### TANTANGAN
Periksalah apakah pernyataan 1., 2., dan 3. sesuai dengan kutipan tentang lelaki abu-abu di bawah, lalu jawab ya atau tidak beserta kata-kata penentu dari kutipan itu tanpa diubah. 1. Menurut teman narator, kelak hanya ada dua pilihan, yaitu surga atau neraka. 2. Narator menyatakan dirinya berada di kanan. 3. Setelah mendengar jawaban narator, temannya melanjutkan perdebatan.

### KUTIPAN PILIHAN
Aku bukan pria yang baik. Aku tidak putih namun tidak juga hitam. Aku tidak berada di kiri namun bukan berarti aku ada di kanan. Aku di tengah-tengah. Aku, lelaki abu-abu.
Temanku pernah mendebatku tentang ini. Katanya, ”Ben, tidak ada yang namanya kaum tengah. Yang ada adalah kiri atau kanan, kebaikan atau keburukan. Nanti jika dihisap kelak, cuma ada dua pilihan; surga atau neraka dan tidak ada yang ditengah-tengah.”
Temanku benar, tak ada yang di tengah. Kaum tengah tidak pernah memiliki ruang, abu-abu bukanlah warna, dia tidak pernah memiliki tempat. Namun, terkadang aku mendebatnya, ”Bukankah Islam itu pertengahan? Yang tengah antara Yahudi dan Nasrani. Yahudi yang begitu kaku atau Nasrani yang terlalu asih. Islam adalah jawaban dari kesempurnaan. Sebuah jalan tengah bagi umat manusia.”
Mendengar jawabanku dia diam, dan langsung pergi. Mungkin baginya tak ada gunanya melanjutkan percakapan denganku, pedebatan tanpa dalil dan hanya akan menyia-nyiakan masa. Lebih baik berzikir atau tilawah saja, sungguh itu lebih dekat dengan keimanan.

### INFORMASI YANG DITAMPILKAN
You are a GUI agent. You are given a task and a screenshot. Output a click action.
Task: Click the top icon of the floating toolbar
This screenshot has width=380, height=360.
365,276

### JAWABAN LATIHAN
1. Ya: "cuma ada dua pilihan; surga atau neraka dan tidak ada yang ditengah-tengah."
2. Tidak: "Aku tidak berada di kiri namun bukan berarti aku ada di kanan."
3. Tidak: "Mendengar jawabanku dia diam, dan langsung pergi."